Corner Hotel, 17/01/2013
Stepping out of Richmond Station to a sky full of bats flapping their way over the Corner Hotel is only the first dark portent of a very dark and portentous evening. 
One band that is neither of those things is The Mercy Kills, a four-piece seemingly invented purely to soundtrack killer nights at the clean and rowdy Cherry Bar. No one comes to a Mistfits gig for anything new and the Mercy Kills don't trouble that premise but they do have fun, even if audience interest levels are low. When drummer Josh Black breathes fire from burning drumsticks and extinguishes them with a drum solo, the gradually growing crowd barely muster a cheer. 

Graveyard Rockstars have the elaborate makeup, hair and black metal look of a band that live and breathe the lifestyle. Which makes the prominent well-enunciated vocals and pop lyrics jar oddly with the heavy riffs and majestic shredding which leaves them looking like Slipknot and sounding like a sub-Rage Against the Machine covers band.

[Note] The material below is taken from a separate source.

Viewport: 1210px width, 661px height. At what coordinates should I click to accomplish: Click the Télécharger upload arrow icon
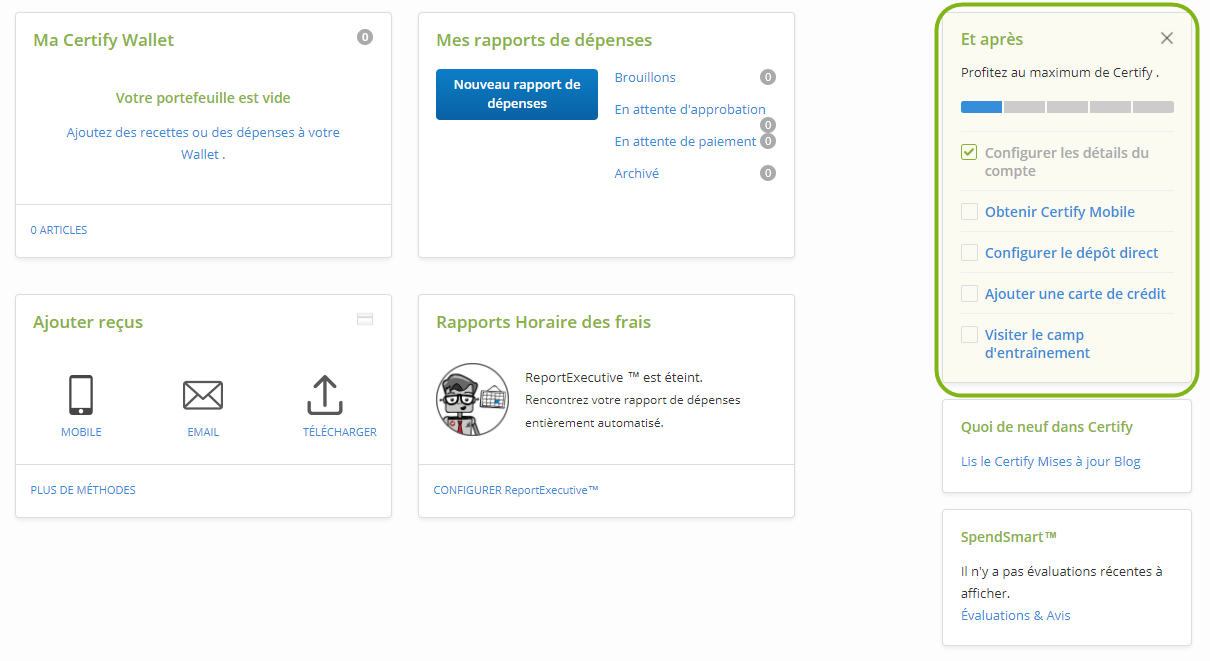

Still, their panto-groove metal does what it sets out to.

The room, swiftly filling with an audience dressed almost entirely in black, seethes gleefully like a bikie convention on E. Selling more t-shirts than albums would suggest the image of The Misfits is stronger than their music, but the fervour gripping tonight’s hardcore crowd proves otherwise. Near capacity when they come on stage, the room surges excitedly and with the opening chord of The Devil’s Rain and a brutal mosh ensues. 

The opening ten minutes sees the aging trio pull out the classics Scream, Attitude and Teenagers From Mars, and it seems we'll be witness to a top-heavy set and a band whose energy levels drop fast. Thankfully, we're proven wrong. The sweaty, lanky, pin-balling fans explode with raw gusto as security peel crowdsurfers from the roof of the feral, flailing mass, and the band easily match our fury.

The one original Misfit, bassist and now vocalist Jerry Only, may have less hair to make his famous devilock style than he did when debuting these songs 30-odd years ago, but he never gives less than 100%. Barking introductions and a frantic "1, 2, 3, 4!", songs are short blasts of punk horror metal and we respond with equal intensity. Dig Up Her Bones, She, Skulls and an incendiary Helena are highlights of a set that runs to over forty songs as the band prove over and over that their brand of Halloween punk is far from getting old, and the band aren't about to act their age any time soon.